AUFGABENSTELLUNG: Kannst du alle folgenden Zeilen Zeichen für Zeichen abschreiben?

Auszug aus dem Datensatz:
************

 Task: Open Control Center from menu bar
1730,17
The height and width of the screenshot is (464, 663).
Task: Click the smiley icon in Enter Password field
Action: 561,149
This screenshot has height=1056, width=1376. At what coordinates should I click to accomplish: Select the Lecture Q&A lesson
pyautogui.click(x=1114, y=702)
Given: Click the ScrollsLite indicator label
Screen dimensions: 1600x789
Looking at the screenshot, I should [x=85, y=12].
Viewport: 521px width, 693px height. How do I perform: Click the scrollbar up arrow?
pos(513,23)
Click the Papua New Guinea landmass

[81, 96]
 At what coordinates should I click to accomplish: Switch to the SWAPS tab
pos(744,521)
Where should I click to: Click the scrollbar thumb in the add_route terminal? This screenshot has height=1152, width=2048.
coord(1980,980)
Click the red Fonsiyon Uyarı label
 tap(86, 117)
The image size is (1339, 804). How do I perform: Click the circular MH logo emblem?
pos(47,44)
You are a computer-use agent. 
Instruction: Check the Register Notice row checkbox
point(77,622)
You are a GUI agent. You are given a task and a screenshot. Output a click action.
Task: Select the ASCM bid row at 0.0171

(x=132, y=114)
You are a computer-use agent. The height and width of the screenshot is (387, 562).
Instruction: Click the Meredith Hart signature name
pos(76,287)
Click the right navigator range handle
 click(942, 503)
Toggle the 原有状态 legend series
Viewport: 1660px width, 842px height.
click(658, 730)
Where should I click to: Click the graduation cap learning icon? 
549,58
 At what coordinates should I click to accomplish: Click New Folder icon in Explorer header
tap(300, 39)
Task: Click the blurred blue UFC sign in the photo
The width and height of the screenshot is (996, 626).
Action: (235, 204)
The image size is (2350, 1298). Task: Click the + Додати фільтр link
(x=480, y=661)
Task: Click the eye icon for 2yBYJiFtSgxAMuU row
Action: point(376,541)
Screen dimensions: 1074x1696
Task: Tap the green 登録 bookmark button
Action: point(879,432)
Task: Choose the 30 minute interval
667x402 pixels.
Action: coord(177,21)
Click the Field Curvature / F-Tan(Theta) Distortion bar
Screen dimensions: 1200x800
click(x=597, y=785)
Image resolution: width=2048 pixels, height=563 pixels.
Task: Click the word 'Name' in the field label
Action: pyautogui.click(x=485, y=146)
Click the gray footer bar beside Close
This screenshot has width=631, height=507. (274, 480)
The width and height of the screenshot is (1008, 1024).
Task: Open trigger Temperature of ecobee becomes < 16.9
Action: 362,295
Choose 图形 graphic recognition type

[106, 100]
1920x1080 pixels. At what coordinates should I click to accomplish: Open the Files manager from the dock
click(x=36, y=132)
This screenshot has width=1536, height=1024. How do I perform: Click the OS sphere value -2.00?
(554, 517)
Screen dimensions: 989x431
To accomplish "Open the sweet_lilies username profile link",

************

VOLLSTÄNDIGE LÖSUNG:
 Task: Open Control Center from menu bar
1730,17
The height and width of the screenshot is (464, 663).
Task: Click the smiley icon in Enter Password field
Action: 561,149
This screenshot has height=1056, width=1376. At what coordinates should I click to accomplish: Select the Lecture Q&A lesson
pyautogui.click(x=1114, y=702)
Given: Click the ScrollsLite indicator label
Screen dimensions: 1600x789
Looking at the screenshot, I should [x=85, y=12].
Viewport: 521px width, 693px height. How do I perform: Click the scrollbar up arrow?
pos(513,23)
Click the Papua New Guinea landmass

[81, 96]
 At what coordinates should I click to accomplish: Switch to the SWAPS tab
pos(744,521)
Where should I click to: Click the scrollbar thumb in the add_route terminal? This screenshot has height=1152, width=2048.
coord(1980,980)
Click the red Fonsiyon Uyarı label
 tap(86, 117)
The image size is (1339, 804). How do I perform: Click the circular MH logo emblem?
pos(47,44)
You are a computer-use agent. 
Instruction: Check the Register Notice row checkbox
point(77,622)
You are a GUI agent. You are given a task and a screenshot. Output a click action.
Task: Select the ASCM bid row at 0.0171

(x=132, y=114)
You are a computer-use agent. The height and width of the screenshot is (387, 562).
Instruction: Click the Meredith Hart signature name
pos(76,287)
Click the right navigator range handle
 click(942, 503)
Toggle the 原有状态 legend series
Viewport: 1660px width, 842px height.
click(658, 730)
Where should I click to: Click the graduation cap learning icon? 
549,58
 At what coordinates should I click to accomplish: Click New Folder icon in Explorer header
tap(300, 39)
Task: Click the blurred blue UFC sign in the photo
The width and height of the screenshot is (996, 626).
Action: (235, 204)
The image size is (2350, 1298). Task: Click the + Додати фільтр link
(x=480, y=661)
Task: Click the eye icon for 2yBYJiFtSgxAMuU row
Action: point(376,541)
Screen dimensions: 1074x1696
Task: Tap the green 登録 bookmark button
Action: point(879,432)
Task: Choose the 30 minute interval
667x402 pixels.
Action: coord(177,21)
Click the Field Curvature / F-Tan(Theta) Distortion bar
Screen dimensions: 1200x800
click(x=597, y=785)
Image resolution: width=2048 pixels, height=563 pixels.
Task: Click the word 'Name' in the field label
Action: pyautogui.click(x=485, y=146)
Click the gray footer bar beside Close
This screenshot has width=631, height=507. (274, 480)
The width and height of the screenshot is (1008, 1024).
Task: Open trigger Temperature of ecobee becomes < 16.9
Action: 362,295
Choose 图形 graphic recognition type

[106, 100]
1920x1080 pixels. At what coordinates should I click to accomplish: Open the Files manager from the dock
click(x=36, y=132)
This screenshot has width=1536, height=1024. How do I perform: Click the OS sphere value -2.00?
(554, 517)
Screen dimensions: 989x431
To accomplish "Open the sweet_lilies username profile link",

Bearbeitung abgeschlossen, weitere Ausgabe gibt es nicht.